Netflix is the world’s leading streaming entertainment service with 238M paid memberships in over 190 countries enjoying TV series, documentaries, and feature films across a wide variety of genres and languages. Machine Learning drives innovation across all product functions and decision-support needs. Building highly scalable and differentiated ML infrastructure is key to accelerating this innovation.
The Opportunity
We are looking for an experienced engineering leader to lead the Consumer Inference team in the Machine Learning Platform organization. Our organization is chartered to maximize the business impact of all ML practitioners at Netflix and innovate on ML infrastructure to support key product functions like personalized recommendations, studio innovations, virtual productions, growth intelligence, and content demand modeling among others.
The Consumer Inference team is responsible for building products, libraries, and services that make it easy for researchers to take their offline ML ideas and easily deploy them to various production environments for consumer facing applications. This team plays a critical role in transitioning ML algorithms into products where it can realize value for Netflix. As a part of this role you will lead a team responsible for the following.
Consumer Scale Inference: Libraries and systems that enable flexible and high-performance processing of data and ML models for Netflix’s 238 million members across a diversity of modeling paradigms.
Model Lifecycle Management: Easy deployment, retirement, and configuration of ML models in online and offline environments.
GPU Inference: Increasingly complex ML models have introduced more opportunities to leverage hardware to meet cost-efficiency and performance needs.
ML Observability: Tools for self-service detection and remediation of ML quality issues in production settings.
To be successful in this role you will need the following skills:
- Vision: Understanding where the ML needs across a diverse set of use cases are today and will be in the future will allow you to lead your team by providing clear technical and business context.
- Partnership & Culture: Establishing positive partnerships with both business and technical leaders across Netflix will be critical. We want you to regularly demonstrate the Netflix culture values like selflessness, curiosity, context over control, and freedom & responsibility in all your engagements with colleagues.
- Judgment: Netflix teams tend to be leaner compared to our peer companies, so you will rely on your judgment to prioritize projects, working closely with your partners - the personalization research leaders.
- Technical acumen: We expect leaders at Netflix to be well-versed in their technical domain and be a user of the products we are building, so they can provide guidance for the team when necessary. You should have some prior experience running ML infrastructure systems at scale.
- Team Building: Building and growing a team of outstanding engineers will be your primary responsibility. You will strive to make the team as excellent as it can be, hiring and retaining the best, and providing meaningful timely feedback to those who need it.

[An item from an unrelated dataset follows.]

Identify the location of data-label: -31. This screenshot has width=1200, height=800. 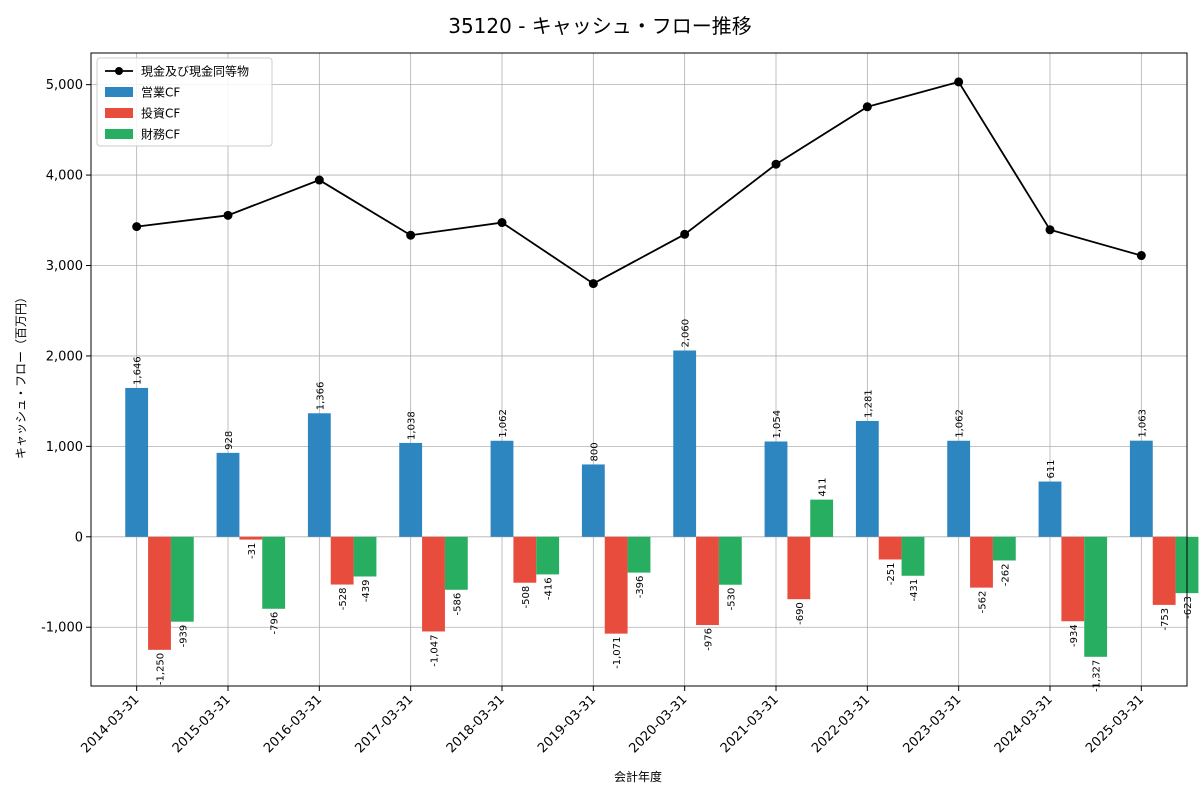
(252, 551).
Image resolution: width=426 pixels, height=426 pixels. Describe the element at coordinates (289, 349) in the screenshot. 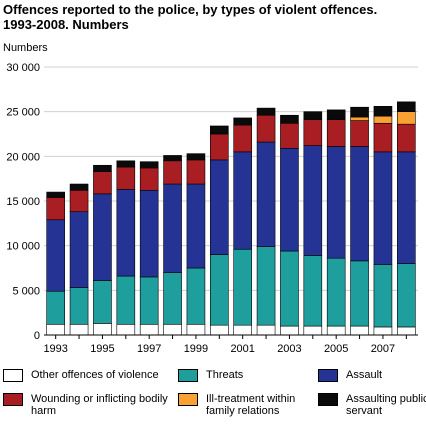

I see `x-tick-label: 2003` at that location.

Minimum Job Qualifications
- Prior experience leading a team responsible for ML infrastructure
- Strong product sense – you take pride in building well-designed products that users love.

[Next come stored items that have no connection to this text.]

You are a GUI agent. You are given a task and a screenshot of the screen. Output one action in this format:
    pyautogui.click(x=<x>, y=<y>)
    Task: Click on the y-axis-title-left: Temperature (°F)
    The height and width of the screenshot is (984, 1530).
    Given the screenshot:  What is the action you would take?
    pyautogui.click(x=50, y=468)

- Outstanding people skills with high emotional intelligence
- Excellent at communicating context, giving and receiving feedback, fostering new ideas, and empowering others without micromanagement
- Willing to take action, without being stubborn - the ability to recognize your own mistakes
- Your team and partners see your humility all the time and diverse high-caliber talent wants to work with you
Preferred Qualifications
- 10+ years of total experience including 3+ years of engineering management
- Prior experience working on ML inference or model lifecycle management, ideally at large scale
- Experience with deploying Tensorflow, PyTorch, XGBoost in production.
- Exposure to modern ML serving systems and frameworks, such as Ray Serve, NVIDIA Triton, ONNX runtime.
Our compensation structure consists solely of an annual salary; we do not have bonuses. You choose each year how much of your compensation you want in salary versus stock options. To determine your personal top of market compensation, we rely on market indicators and consider your specific job family, background, skills, and experience to determine your compensation in the market range. The range for this role is $190,000 - $920,000.
Netflix provides comprehensive benefits including Health Plans, Mental Health support, a 401(k) Retirement Plan with employer match, Stock Option Program, Disability Programs, Health Savings and Flexible Spending Accounts, Family-forming benefits, and Life and Serious Injury Benefits. We also offer paid leave of absence programs. Full-time salaried employees are immediately entitled to flexible time off. See more detail about our Benefits
here.
Netflix is a unique culture and environment. Learn more
here.
We are an equal-opportunity employer and celebrate diversity, recognizing that diversity of thought and background builds stronger teams. We approach diversity and inclusion seriously and thoughtfully. We do not discriminate on the basis of race, religion, color, ancestry, national origin, caste, sex, sexual orientation, gender, gender identity or expression, age, disability, medical condition, pregnancy, genetic makeup, marital status, or military service.